Sorgen bereitet den Behörden in New Orleans eine bislang nicht funktionierende Großpumpe im Abwassersystem der Stadt, die dem Bürgermeister zufolge aber inzwischen von Experten repariert worden ist. Derzeit seien 107 der insgesamt 120 Pumpen in New Orleans im Einsatz.

New Orleans wurde 2005 von Wirbelsturm Katrina schwer verwüstet. Insgesamt starben damals 1.800 Menschen.

Der Tropensturm Harvey war vor fünf Tagen in Texas erstmals auf Land getroffen und dann vom Landesinneren zurück aufs Meer gezogen. Über dem Golf von Mexiko nahm der Sturm dann erneut Feuchtigkeit auf, kehrte um und traf in Louisiana erneut auf die Küste.

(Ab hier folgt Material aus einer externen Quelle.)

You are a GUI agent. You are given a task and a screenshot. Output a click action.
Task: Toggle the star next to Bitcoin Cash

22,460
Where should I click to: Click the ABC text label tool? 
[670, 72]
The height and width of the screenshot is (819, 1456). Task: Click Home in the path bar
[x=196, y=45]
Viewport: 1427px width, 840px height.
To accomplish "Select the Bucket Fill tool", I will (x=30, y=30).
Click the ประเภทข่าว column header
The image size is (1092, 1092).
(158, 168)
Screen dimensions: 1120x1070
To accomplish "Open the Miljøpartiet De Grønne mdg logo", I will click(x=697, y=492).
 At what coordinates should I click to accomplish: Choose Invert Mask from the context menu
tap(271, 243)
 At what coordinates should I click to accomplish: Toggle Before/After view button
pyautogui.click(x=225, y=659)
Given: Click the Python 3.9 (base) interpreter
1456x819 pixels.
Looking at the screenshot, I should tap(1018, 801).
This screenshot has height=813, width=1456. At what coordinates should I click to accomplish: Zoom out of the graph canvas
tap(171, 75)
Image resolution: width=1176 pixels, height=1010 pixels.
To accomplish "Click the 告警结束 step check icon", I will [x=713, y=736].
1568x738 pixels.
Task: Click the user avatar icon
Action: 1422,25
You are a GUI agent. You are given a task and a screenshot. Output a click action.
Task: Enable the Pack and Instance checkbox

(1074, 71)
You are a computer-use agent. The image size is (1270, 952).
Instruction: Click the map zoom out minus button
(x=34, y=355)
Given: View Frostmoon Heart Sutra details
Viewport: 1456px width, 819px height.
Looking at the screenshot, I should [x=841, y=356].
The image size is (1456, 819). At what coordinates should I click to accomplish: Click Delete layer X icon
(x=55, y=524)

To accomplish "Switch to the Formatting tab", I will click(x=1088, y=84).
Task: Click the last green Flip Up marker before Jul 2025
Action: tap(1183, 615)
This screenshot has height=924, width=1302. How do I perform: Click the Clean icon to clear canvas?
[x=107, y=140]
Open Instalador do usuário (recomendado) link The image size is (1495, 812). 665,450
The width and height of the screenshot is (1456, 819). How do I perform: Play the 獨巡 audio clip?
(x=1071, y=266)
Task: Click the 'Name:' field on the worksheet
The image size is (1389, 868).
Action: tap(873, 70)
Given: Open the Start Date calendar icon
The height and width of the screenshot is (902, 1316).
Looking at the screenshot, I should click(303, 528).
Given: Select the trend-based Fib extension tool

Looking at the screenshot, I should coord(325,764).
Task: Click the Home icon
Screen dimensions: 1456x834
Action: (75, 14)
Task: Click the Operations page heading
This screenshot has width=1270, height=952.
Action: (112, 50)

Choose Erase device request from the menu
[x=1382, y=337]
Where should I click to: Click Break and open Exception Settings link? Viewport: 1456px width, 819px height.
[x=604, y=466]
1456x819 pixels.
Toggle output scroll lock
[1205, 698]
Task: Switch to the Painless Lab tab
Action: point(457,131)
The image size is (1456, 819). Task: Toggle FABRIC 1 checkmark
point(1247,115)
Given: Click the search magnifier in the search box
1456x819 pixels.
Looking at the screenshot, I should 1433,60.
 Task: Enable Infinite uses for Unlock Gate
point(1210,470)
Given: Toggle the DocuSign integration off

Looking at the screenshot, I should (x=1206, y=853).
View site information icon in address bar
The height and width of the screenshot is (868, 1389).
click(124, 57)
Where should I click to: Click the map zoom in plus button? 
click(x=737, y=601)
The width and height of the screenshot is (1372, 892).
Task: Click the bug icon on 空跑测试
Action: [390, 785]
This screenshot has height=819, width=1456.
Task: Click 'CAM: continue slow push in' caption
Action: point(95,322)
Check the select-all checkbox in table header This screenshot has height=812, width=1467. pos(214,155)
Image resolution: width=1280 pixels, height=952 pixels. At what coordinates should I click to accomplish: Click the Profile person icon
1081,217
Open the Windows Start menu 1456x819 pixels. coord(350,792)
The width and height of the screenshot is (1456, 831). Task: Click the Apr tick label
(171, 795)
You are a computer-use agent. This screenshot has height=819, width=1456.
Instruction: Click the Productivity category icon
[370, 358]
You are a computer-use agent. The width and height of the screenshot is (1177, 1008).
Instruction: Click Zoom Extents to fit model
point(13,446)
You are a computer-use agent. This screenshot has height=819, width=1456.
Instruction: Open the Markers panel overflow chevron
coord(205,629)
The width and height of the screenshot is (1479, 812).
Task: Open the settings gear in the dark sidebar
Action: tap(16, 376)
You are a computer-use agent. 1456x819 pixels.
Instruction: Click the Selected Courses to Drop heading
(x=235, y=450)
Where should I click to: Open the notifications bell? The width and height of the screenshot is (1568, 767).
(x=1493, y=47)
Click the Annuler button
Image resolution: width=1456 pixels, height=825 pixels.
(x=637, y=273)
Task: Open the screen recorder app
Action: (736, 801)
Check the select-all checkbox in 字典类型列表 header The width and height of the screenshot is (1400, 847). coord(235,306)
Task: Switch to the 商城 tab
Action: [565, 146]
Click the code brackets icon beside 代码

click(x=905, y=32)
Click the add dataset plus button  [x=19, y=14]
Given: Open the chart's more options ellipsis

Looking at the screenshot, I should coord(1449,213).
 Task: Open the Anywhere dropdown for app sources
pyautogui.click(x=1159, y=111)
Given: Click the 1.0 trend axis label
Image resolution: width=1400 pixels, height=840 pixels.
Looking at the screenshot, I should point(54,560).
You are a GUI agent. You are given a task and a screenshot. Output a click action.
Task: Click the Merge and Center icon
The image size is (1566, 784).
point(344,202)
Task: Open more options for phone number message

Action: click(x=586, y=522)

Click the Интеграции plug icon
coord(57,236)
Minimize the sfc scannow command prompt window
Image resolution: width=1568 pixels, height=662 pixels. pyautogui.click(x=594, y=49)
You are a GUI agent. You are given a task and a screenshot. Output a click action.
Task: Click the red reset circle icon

Für den US-Bundesstaat Texas und die zu weiten Teilen überschwemmte Millionenmetropole Houston gibt es dennoch keine Entwarnung. Nach Angaben des Roten Kreuzes suchten in Texas in der Nacht zum Dienstag rund 17.000 Menschen Zuflucht in Notunterkünften. Die Infrastruktur in und um die Metropole ist weitgehend zusammengebrochen. Rettungskräfte kämpften sich mit Booten durch die braunen Wassermassen, um festsitzende Menschen aus ihren Häusern zu befreien. Zum Teil war das Wasser bis zu den Dächern der Häuser angestiegen.

Auch ist weiter unklar, wie viele Menschen durch die Fluten getötet wurden. Die New York Times berichtete am Dienstagabend (Ortszeit) von mindestens 30 Toten. Nach Angaben von CNN vom frühen Mittwochmorgen wurden mindestens elf Tote bestätigt. Darunter befindet sich den Berichten zufolge ein Polizist aus Houston, der am Sonntag auf dem Weg zur Arbeit von den Fluten erfasst wurde.